Pluripotent Stem cells are non-specialised cells which have no set designation but, given the right environment, have the potential to develop into a huge variety of specialised cell types, such as brain cells, muscle, heart or kidney tissue.

Professor Kimber uses pluripotent stem cells to research a range of conditions, including kidney disease. Annually 2.6 million people world-wide undergo dialysis or transplantation for end-stage kidney disease, of these, 2.2 million are likely to die prematurely while awaiting treatment.

“These figures are shocking” She says “There is still so much we don’t know about kidney disease and we hope to fill in some of these gaps.”

A range of methods

Professor Kimber’s team uses a range of methods to study kidney development in both healthy and diseased tissue.

One technique, which has seen huge advances recently, allows Professor Kimber’s team to grow partly functional mini-kidneys in the lab. The technique uses pluripotent stem cells created by genetically reprogramming adult cells and reverting them back to a stem cell-like state. These stem cells are then grown under very specific conditions to create small (3-6 mm in diameter) roughly disk shaped mini-kidneys.

These three dimensional ‘mini-organs’, contain many of the cell types and structures you would expect to find in a normal developing kidney, including filtration units and blood vessels. Not only do they resemble scaled down segments of a developing kidney but they also have been shown to replicate some kidney functions. However, they cannot replicate all the functions of a developed organ, since they lack a method of waste removal and a functional blood supply. Despite these limitations, mini-kidneys are valuable in aiding our understanding of kidney development, especially in inherited diseases and in understanding drug toxicity.

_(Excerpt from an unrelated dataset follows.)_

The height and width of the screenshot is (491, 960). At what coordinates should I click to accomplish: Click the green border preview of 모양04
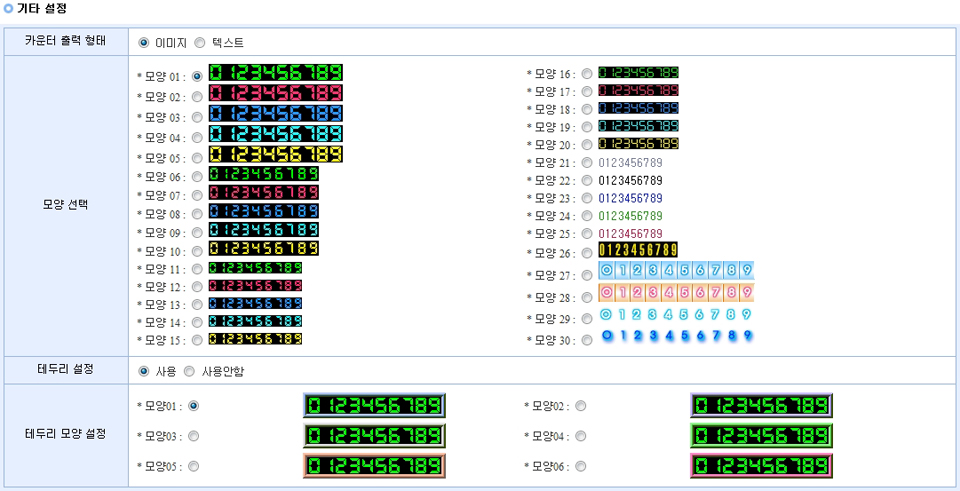point(761,436)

Professor Kimber says: “Drug toxicity tests in animals can be inadequate and with limited alternatives, they are often our only option.” She continues: “Some research groups are now making progress in purposing these mini-organs to screen large quantities of drugs and to identify useful compounds. Therefore replacing the use of animals at this early-stage of the drug development process.”

Professor Kimber’s lab is now working to take the concept of the mini-kidney to a whole new level. To better understand the potential stem cells have to develop into functional mini-organs, Professor Kimber alongside Professor Adrian Woolf, have successfully grown functional human kidney tissue within a living organism.

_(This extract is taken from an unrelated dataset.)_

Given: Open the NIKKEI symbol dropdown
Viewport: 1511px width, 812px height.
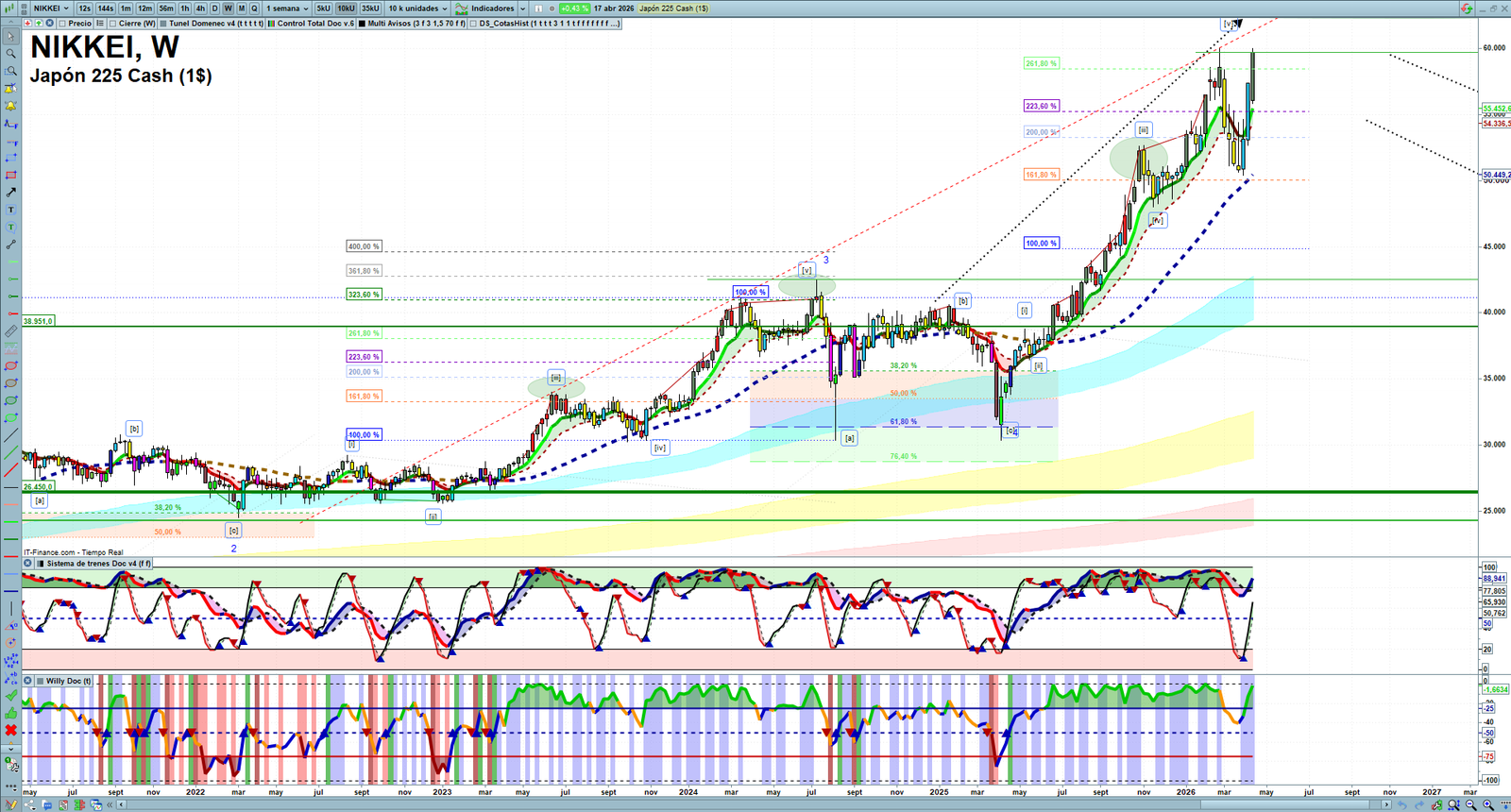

By injecting human stem cells, programmed to develop into kidney tissue under the skin of a mouse, the team have developed what they refer to as organ-like tissue masses. These tissue masses perform some of the functions of a normal kidney, connecting via a network of capillaries to the mouse’s own blood supply and showing some evidence of the ability to filter substances from the blood.

A huge step forward

“This is a huge step forward” says Professor Kimber “It is the first time it’s been shown that these mini-kidneys can develop to a stage where they begin to filter blood and generate waste as a normal kidney would.

“With so many patients failing to receive kidney transplants in time, we hope that one day these mini-kidneys could be transplanted into patients, keeping them healthy for longer while they wait for an organ transplant” she says.

“But first we need to show that mini-kidneys are able to replicate fully the functions of a normal kidney.

“We are still a long way off developing transplantable tissue, since these small organ-like masses do not develop a means of removing waste product or filtering from a high pressure blood supply - both of which are necessary for functional kidney tissue. But, we’re on the right track.”

“Treating human disease is our priority and we think that human stem cells provide us with the most representative system by which to do this,” she continues. “Although work with animals is still necessary at the moment to develop and test new protocols, our methods reduce the reliance on animals for this type of research and we hope in the future that they might ultimately replace animals entirely.”